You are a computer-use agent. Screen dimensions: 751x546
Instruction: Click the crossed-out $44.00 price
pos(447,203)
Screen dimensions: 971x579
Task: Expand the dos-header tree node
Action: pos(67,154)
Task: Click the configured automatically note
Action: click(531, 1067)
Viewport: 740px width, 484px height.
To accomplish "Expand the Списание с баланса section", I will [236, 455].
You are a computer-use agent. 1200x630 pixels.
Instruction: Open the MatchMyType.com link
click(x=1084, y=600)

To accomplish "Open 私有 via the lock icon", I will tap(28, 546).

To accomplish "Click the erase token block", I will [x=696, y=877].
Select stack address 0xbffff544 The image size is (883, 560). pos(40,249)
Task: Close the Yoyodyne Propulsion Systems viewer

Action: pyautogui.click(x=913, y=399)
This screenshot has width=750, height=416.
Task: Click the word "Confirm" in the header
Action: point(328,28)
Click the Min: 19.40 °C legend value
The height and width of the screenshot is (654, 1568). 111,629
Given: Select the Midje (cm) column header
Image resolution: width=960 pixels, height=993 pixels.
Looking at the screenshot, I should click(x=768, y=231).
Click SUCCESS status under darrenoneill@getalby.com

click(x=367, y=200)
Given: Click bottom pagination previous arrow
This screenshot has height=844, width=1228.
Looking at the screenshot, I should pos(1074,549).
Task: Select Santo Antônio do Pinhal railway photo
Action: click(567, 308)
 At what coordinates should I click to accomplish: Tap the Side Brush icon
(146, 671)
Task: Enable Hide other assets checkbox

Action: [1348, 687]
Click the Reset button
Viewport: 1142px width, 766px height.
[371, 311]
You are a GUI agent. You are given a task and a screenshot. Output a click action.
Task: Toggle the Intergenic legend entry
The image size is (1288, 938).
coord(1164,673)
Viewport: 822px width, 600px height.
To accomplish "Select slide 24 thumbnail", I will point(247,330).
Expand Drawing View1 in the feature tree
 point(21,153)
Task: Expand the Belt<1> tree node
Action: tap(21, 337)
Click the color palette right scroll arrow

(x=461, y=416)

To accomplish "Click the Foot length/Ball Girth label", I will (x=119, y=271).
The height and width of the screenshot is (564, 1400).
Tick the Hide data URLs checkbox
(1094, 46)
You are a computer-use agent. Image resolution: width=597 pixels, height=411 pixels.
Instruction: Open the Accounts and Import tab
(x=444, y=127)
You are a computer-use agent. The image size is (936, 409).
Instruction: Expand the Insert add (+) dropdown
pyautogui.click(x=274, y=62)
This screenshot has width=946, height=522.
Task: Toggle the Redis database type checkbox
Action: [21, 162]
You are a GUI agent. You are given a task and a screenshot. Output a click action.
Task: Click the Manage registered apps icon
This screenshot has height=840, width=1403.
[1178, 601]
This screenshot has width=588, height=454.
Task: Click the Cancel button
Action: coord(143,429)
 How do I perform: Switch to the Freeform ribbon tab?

*Exercise goal:* Each line above needs to be returned exactly as it is.

*Response:*
You are a computer-use agent. Screen dimensions: 751x546
Instruction: Click the crossed-out $44.00 price
pos(447,203)
Screen dimensions: 971x579
Task: Expand the dos-header tree node
Action: pos(67,154)
Task: Click the configured automatically note
Action: click(531, 1067)
Viewport: 740px width, 484px height.
To accomplish "Expand the Списание с баланса section", I will [236, 455].
You are a computer-use agent. 1200x630 pixels.
Instruction: Open the MatchMyType.com link
click(x=1084, y=600)

To accomplish "Open 私有 via the lock icon", I will tap(28, 546).

To accomplish "Click the erase token block", I will [x=696, y=877].
Select stack address 0xbffff544 The image size is (883, 560). pos(40,249)
Task: Close the Yoyodyne Propulsion Systems viewer

Action: pyautogui.click(x=913, y=399)
This screenshot has width=750, height=416.
Task: Click the word "Confirm" in the header
Action: point(328,28)
Click the Min: 19.40 °C legend value
The height and width of the screenshot is (654, 1568). 111,629
Given: Select the Midje (cm) column header
Image resolution: width=960 pixels, height=993 pixels.
Looking at the screenshot, I should click(x=768, y=231).
Click SUCCESS status under darrenoneill@getalby.com

click(x=367, y=200)
Given: Click bottom pagination previous arrow
This screenshot has height=844, width=1228.
Looking at the screenshot, I should pos(1074,549).
Task: Select Santo Antônio do Pinhal railway photo
Action: click(567, 308)
 At what coordinates should I click to accomplish: Tap the Side Brush icon
(146, 671)
Task: Enable Hide other assets checkbox

Action: [1348, 687]
Click the Reset button
Viewport: 1142px width, 766px height.
[371, 311]
You are a GUI agent. You are given a task and a screenshot. Output a click action.
Task: Toggle the Intergenic legend entry
The image size is (1288, 938).
coord(1164,673)
Viewport: 822px width, 600px height.
To accomplish "Select slide 24 thumbnail", I will point(247,330).
Expand Drawing View1 in the feature tree
 point(21,153)
Task: Expand the Belt<1> tree node
Action: tap(21, 337)
Click the color palette right scroll arrow

(x=461, y=416)

To accomplish "Click the Foot length/Ball Girth label", I will (x=119, y=271).
The height and width of the screenshot is (564, 1400).
Tick the Hide data URLs checkbox
(1094, 46)
You are a computer-use agent. Image resolution: width=597 pixels, height=411 pixels.
Instruction: Open the Accounts and Import tab
(x=444, y=127)
You are a computer-use agent. The image size is (936, 409).
Instruction: Expand the Insert add (+) dropdown
pyautogui.click(x=274, y=62)
This screenshot has width=946, height=522.
Task: Toggle the Redis database type checkbox
Action: [21, 162]
You are a GUI agent. You are given a task and a screenshot. Output a click action.
Task: Click the Manage registered apps icon
This screenshot has height=840, width=1403.
[1178, 601]
This screenshot has width=588, height=454.
Task: Click the Cancel button
Action: coord(143,429)
 How do I perform: Switch to the Freeform ribbon tab?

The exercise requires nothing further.